__Provided passage__:
◆ ◆ ◆

The scholars in this special edition on black (male) feminism are the sons and daughters of privilege. We are privileged in that we no longer have to (re) fight the battles that self-identified black feminists of the 1970s waged against race, gender, sexuality, and class privilege from the ivory towers to the block. The late Nellie McKay used to remind her graduate students (especially when they would grumble about having to navigate white male privilege in graduate school) that black feminist scholars in the 1970s literally kept texts such as Zora Neal Hurston's 1937 classic Their Eyes Were Watching God alive by Xeroxing copies, along with other out of print texts, for their students to read in the classroom. Operating in mostly white and elite academic spaces, they also had to raise holy hell when they were graduate students to write dissertations that engaged race, class, and gender politics in black texts. Though it would seem unthinkable to the contemporary student, their chief intellectual burden was establishing that black writers generally and black women writers in particular had something of intellectual and cultural worth to contribute to academe and U.S. culture.

As Morrison recounts in Playing in the Dark, many white scholars of that era took pride in the fact that they had never read a black novel. Thus, black feminists (handful that they were) spent the bulk of their time, energy, and meager resources convincing white academia that black folks were smart and insightful too, that theirs was a human experience run through with all of the complexity, contradictions, and fullness of the so-called great white (male) writers in the literary canon. What made this effort to be seen and respected even more [End Page vi] challenging was that black women were further marginalized within mainstream (white) feminism and the civil rights and Black Nationalist movements. The title of the iconic black feminist anthology encapsulated these challenges: All the Women are White, All the Blacks are Men, But Some of Us Are Brave.

◆ ◆ ◆

__What the task asks__: Continue the passage on black feminist scholarship, starting after its final sentence.

__Data extracts__:
◆ ◆ ◆

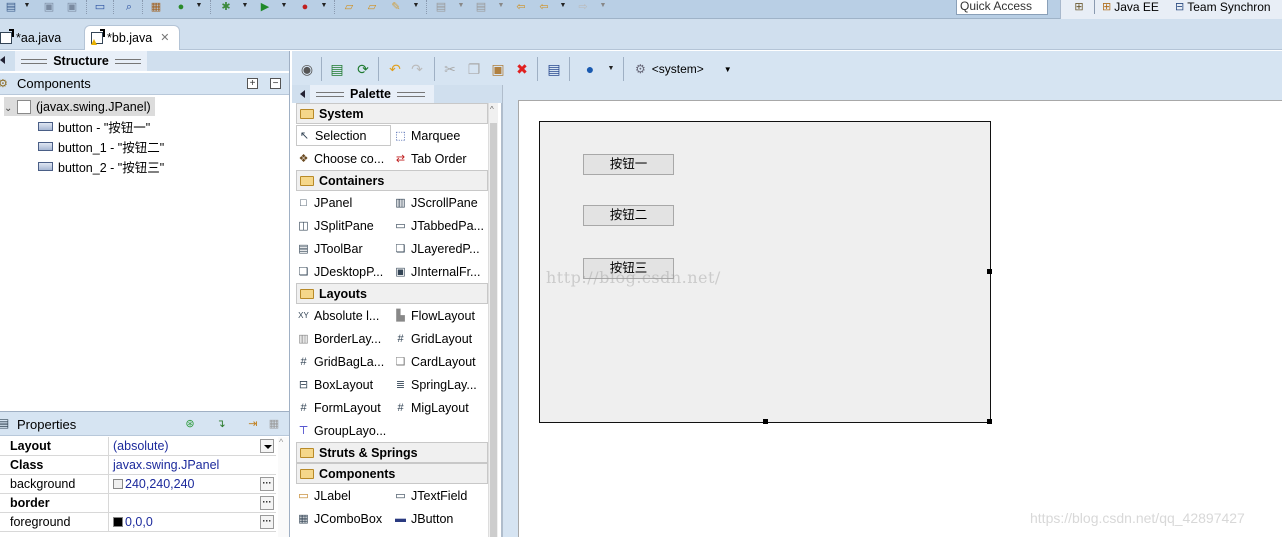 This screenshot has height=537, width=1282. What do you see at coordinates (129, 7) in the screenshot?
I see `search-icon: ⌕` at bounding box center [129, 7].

◆ ◆ ◆

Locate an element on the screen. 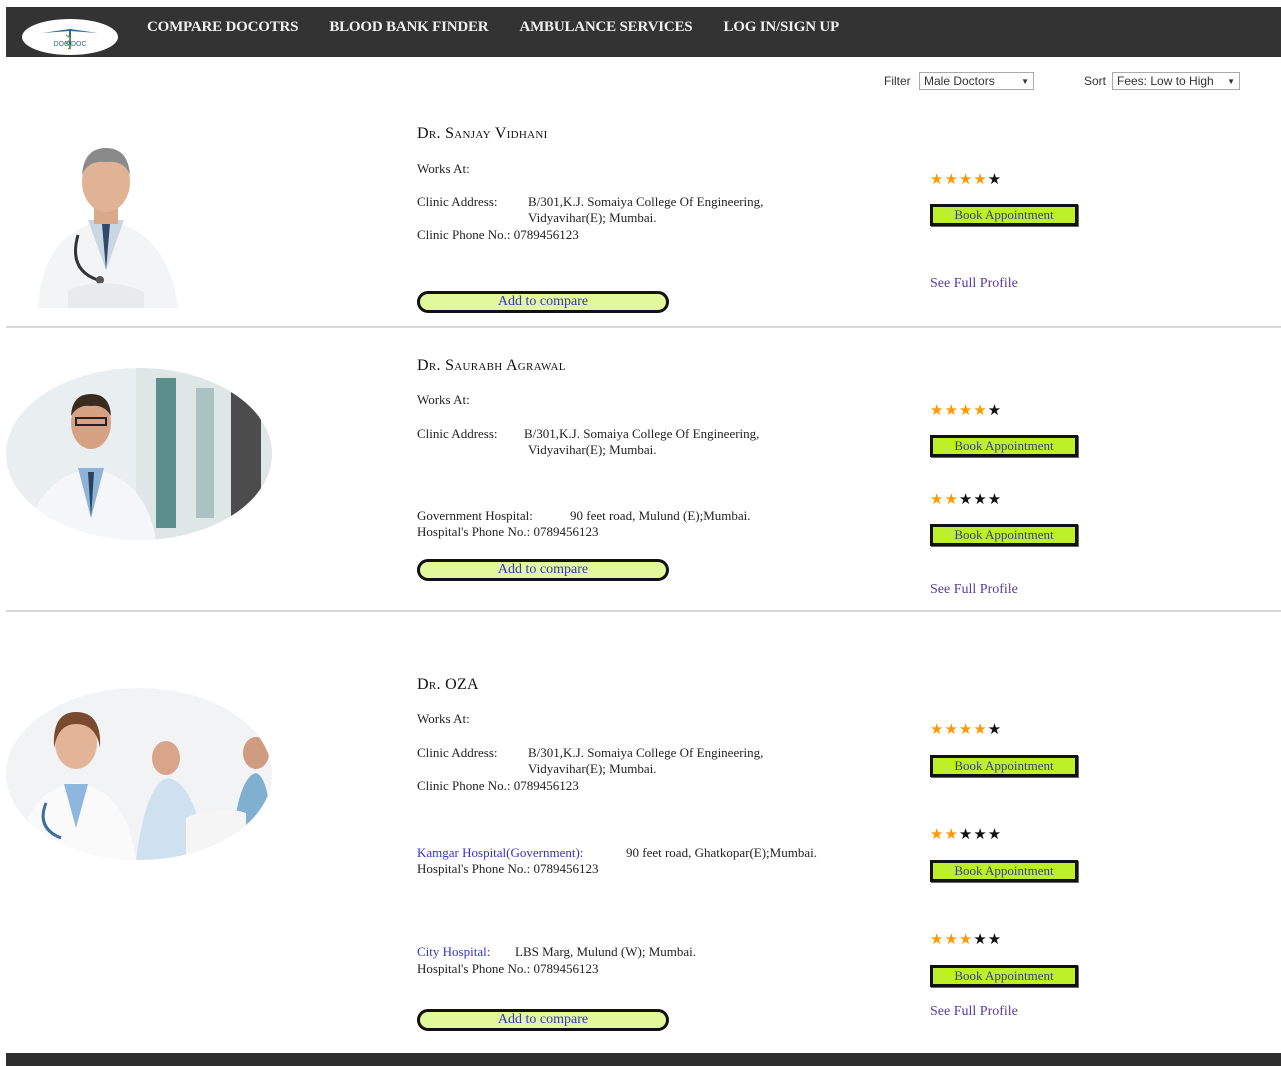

◆ ◆ ◆

__Response to the exercise__:
Today, we witness the fruits of black feminism's labor in and beyond academe. Black women writers such as Hurston, Harriet Jacobs, Toni Morrison, and Alice Walker are not only staples in high school classrooms and on college syllabi, but they are household names and some even have substantial commercial viability. Hurston's, Morrison's, and Walker's texts have all been made into movies and Morrison and Walker are highly sought-after speakers with international celebrity. In addition, bell hooks, arguably one of the best-known black feminist scholars, has also garnered public and intellectual prestige. Indeed, black feminism's influence on the academic landscape has been nothing short of transformative. Intellectual interest in black women writers has skyrocketed. Not only is it now possible to write a dissertation that focuses exclusively on black women, but scholars that specialize in American literature from the nineteenth century to the present are deemed intellectually lacking within the field if they are not conversant, on some level, with black women writers.

Though the black feminist movement has always had a spattering of black male support, most black men—then and now—view black feminism as "whitewashed" and anti-black male. It is hardly surprising, then, that black male participation in black feminism has always been a sticky political issue. It certainly didn't help matters when, sensing the rising popularity of black writers, several prominent black male scholars in the 1980s and 1990s cashed in—literally and figuratively—on the discourse. As a consequence, black women feminists (of that generation in particular) often viewed even the most politically earnest and sincere among us with suspicion and skepticism.

Though black male participation in feminism is not a hot button issue for contemporary black feminists—whose chief concern pivots on bringing political ideals in line with social practice—it is still an issue that occasionally stirs controversy, as was the case in the inaugural issue of this journal.1 Indeed, it was this and other such controversies that prompted us, the guest editors of this issue on black male feminism...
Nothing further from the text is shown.